The Statement picks up on the decision in CJEU Meta vs. Bundeskartellamt of 4 July 2023. This, the Board says, indicates that data protection and competition authorities are required to work together, in some cases, to achieve effective and coordinated enforcement of data protection and competition law.
DPC Decision - Inquiry into Meta Platforms Ireland Limited – (IN-19-4-1)
DATE OF UPDATE: January 2025
DATE OF DECISION:
26 September 2024
LINKS
Meta Final Decision IN-19-4-1 (PDF, 1,232 KB)
CURRENT STATUS
The DPC has published its full decision in the Meta passwords inquiry which considered the storage of certain passwords of social media users in 'plaintext' on Meta's internal systems. Meta conducted an investigation which found that the passwords had not been accessed by anyone, including employees. The DPC determined that the incident constituted a personal data breach and that Meta breached the GDPR by failing to notify the DPC of the breach and log it. Meta received a €91 million fine and a reprimand.
WHY IS THIS APPLICABLE TO CLIENTS?
The decision of the DPC and corrective measures imposed will be of interest to other data controllers and processors under the jurisdiction of the DPC.
CJEU Decision – Data Subject Access Requests
DATE OF UPDATE: 9 January 2025
LINKS
"Manifestly Excessive" Requests Under the GDPR: Numbers Alone Are Not Enough
Balancing GDPR data access rights against the rights of others
CURRENT STATUS
Judgment of the Court of Justice of the European Union (CJEU) in Case C-416/23 Österreichische Datenschutzbehörde v FR sheds light on the threshold for requests submitted to a data protection supervisory authority to be considered manifestly excessive, in a ruling that will also be of interest to controllers considering the extent of their obligations in the context of data subject right requests.

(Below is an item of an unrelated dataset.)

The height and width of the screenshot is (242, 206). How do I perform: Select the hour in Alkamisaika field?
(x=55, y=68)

WHY IS THIS APPLICABLE TO CLIENTS?
The judgment will be of interest to controllers considering the extent of their obligations in the context of data subject rights requests (in particular access requests under Article 15 GDPR) in cases where they have received a high volume and / or frequency of similar requests from the same data subject.

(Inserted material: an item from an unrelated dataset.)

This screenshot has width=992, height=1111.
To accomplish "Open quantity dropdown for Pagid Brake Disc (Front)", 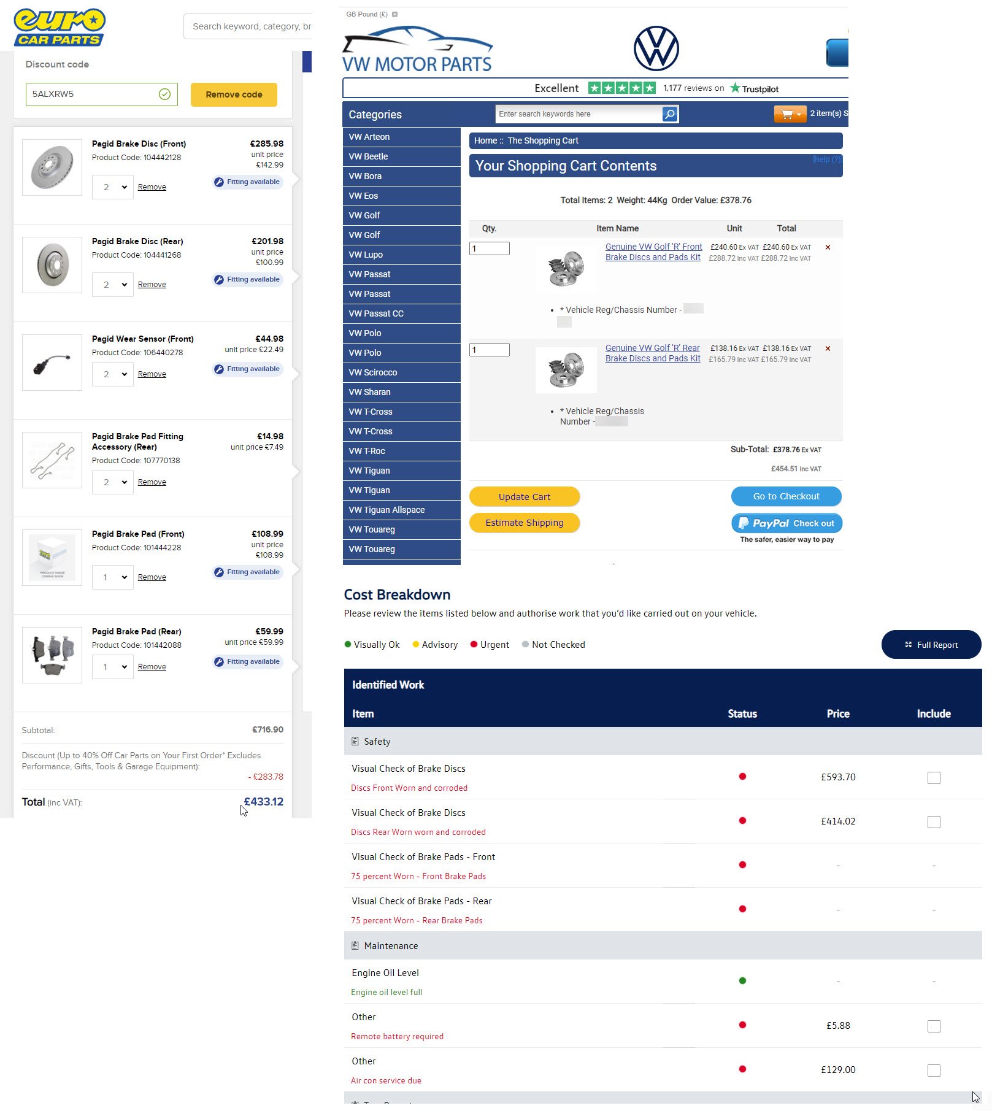I will click(113, 187).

CJEU Decision – Data Minimisation
DATE OF UPDATE: 9 January 2025
LINKS
Summary of 2024's Key CJEU Data Protection Judgments
CURRENT STATUS
Judgment of the CJEU in Case C-394/23 | Mousse GDPR and rail transport: A customer's gender identity is not necessary data for the purchase of a transport ticket. The collection of data regarding customers' titles is not objectively indispensable, in particular where its purpose is to personalise commercial communication.
WHY IS THIS APPLICABLE TO CLIENTS?
Controllers are reminded that in accordance with the principle of data minimisation, which gives expression to the principle of proportionality, data collected must be adequate, relevant and limited to what is necessary in the light of the purposes for which those data are processed.
CJEU Decision – Non-Material Damages
DATE OF UPDATE: 8 January 2025
LINKS
All the small things: EU - US transfers and non-material damages
Circuit Court Considers GDPR Non Material Damages
CURRENT STATUS
The General Court in Case T-354/22 (Bindl v Commission) awarded Thomas Bindl €400 damages in respect of an unlawful transfer of his personal data to the US via a Facebook sign-in link on a European Commission website.
WHY IS THIS APPLICABLE TO CLIENTS?
This judgment highlights the continued scrutiny with which the European courts review EU-US data transfers. Although it relates to the GDPR's sister law, it is no less significant, in that it indicates that mere "uncertainty" can, according to the General Court, become a qualifying threshold for demonstrating loss in relation to personal data.
This article contains a general summary of developments and is not a complete or definitive statement of the law. Specific legal advice should be obtained where appropriate.